The “mixing” argument then turns out to be a “purity” argument. By mixing federal and private funds, a university can turn the federal funds into a private investment subsidy, and for the magic of doing so, can participate in the financial returns of the monopoly that has been created. One might think of the university situation as holding a preferred, dividend-producing stock, call it Series BD, issued on a specific class of products based on a patent monopoly conveyed by the university. As such, the exclusive license is actually a form of security, a private stock in the future financial value of the product covered by the licensed patent rights. In this case “mixing” doesn’t create a “mixture” but rather turns the federal subvention–a grant to a principal investigator, deemed to be in the public interest–into a subsidy for speculators, along with their other money.

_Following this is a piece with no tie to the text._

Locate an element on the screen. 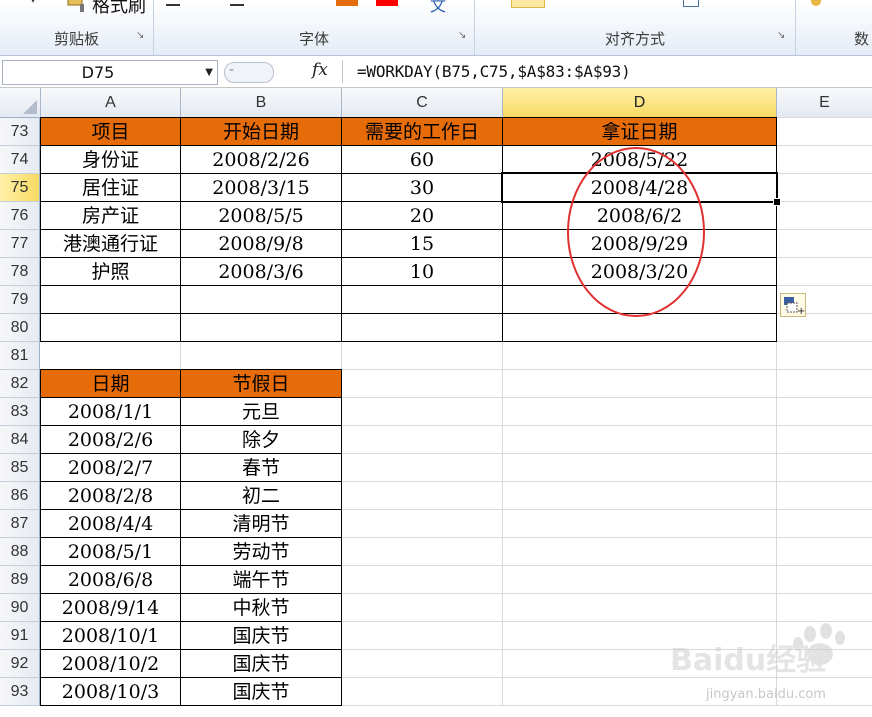 Image resolution: width=872 pixels, height=717 pixels. row-header-90: 90 is located at coordinates (20, 608).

It may be that such a federal policy is truly enlightened, creating a golden goose for speculative investors, because the subsidy comes at them to the tune of $40B a year, and it is all a university can do to patent everything it can to create a portfolio for investors to rummage through to find just the right subsidy product for their next scheme. But if the golden goose is somehow to be associated with outcomes, with inventions arising in federally supported research that are broadly used–by the public, by companies, and even developed into products–then Bayh-Dole has to be seen as failed federal policy. It’s arbitrary where we expect flexibility. It enables patent attacks on companies without providing means for those companies to defend themselves. It turns speculative investment relying on patent monopolies from a special case into the general case, the only case. That’s a bizarre federal policy.

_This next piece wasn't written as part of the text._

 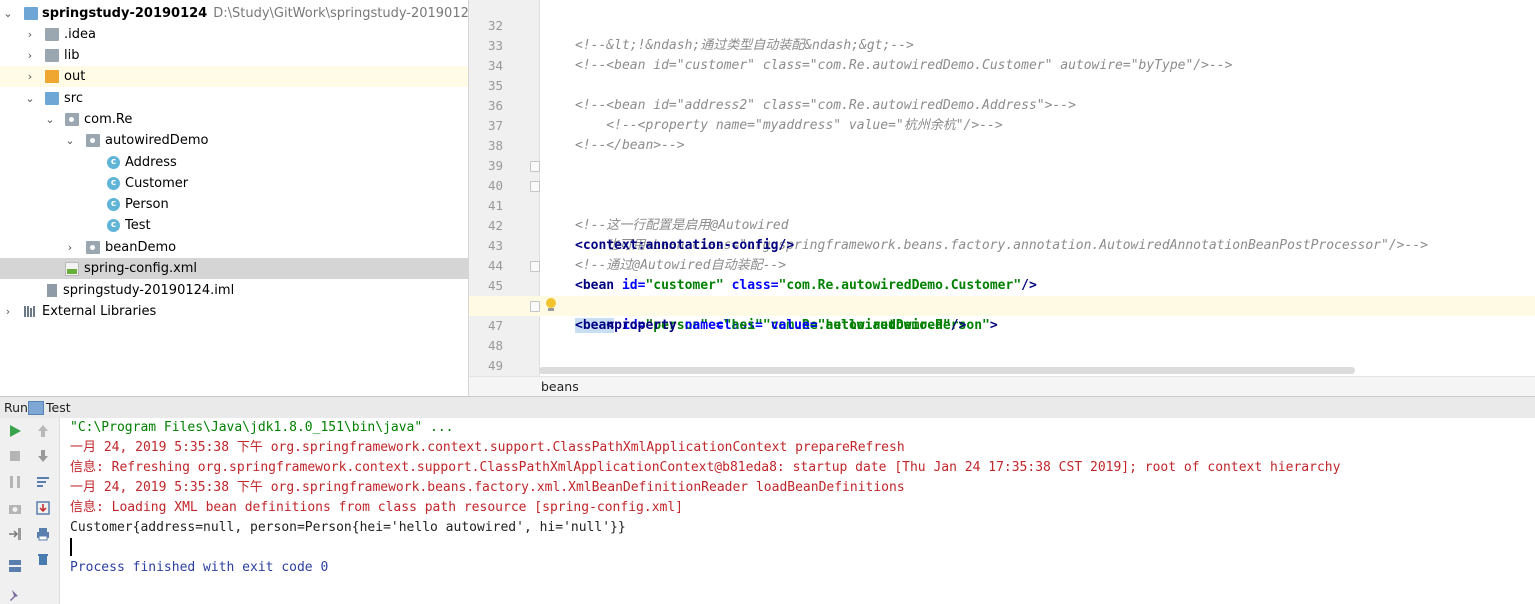 I want to click on tree-item-test: c Test, so click(x=234, y=226).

Perhaps it doesn’t matter. That would be a relief because few people seem to care. But also, it may be that if so few people care, it is not because Bayh-Dole is a wild success but because federal funding for university research simply doesn’t much matter, other than to the university folk who see federal funding as an entitlement and virtue-signalling about hope for better lives through licensing patent monopolies. Despite the pitches by university vice presidents for research, it doesn’t much matter if federal dollars are reduced 10% or even 20%. University faculty have their salaries–they might have to teach, and that would put a bunch of part-time contingent folks out of work, and some graduate students would have to pay their way through science degrees rather than work as lab slaves–but despite that pain, innovation would not be affected in the slightest, since there’s not much room at 0.5% to drop it any lower.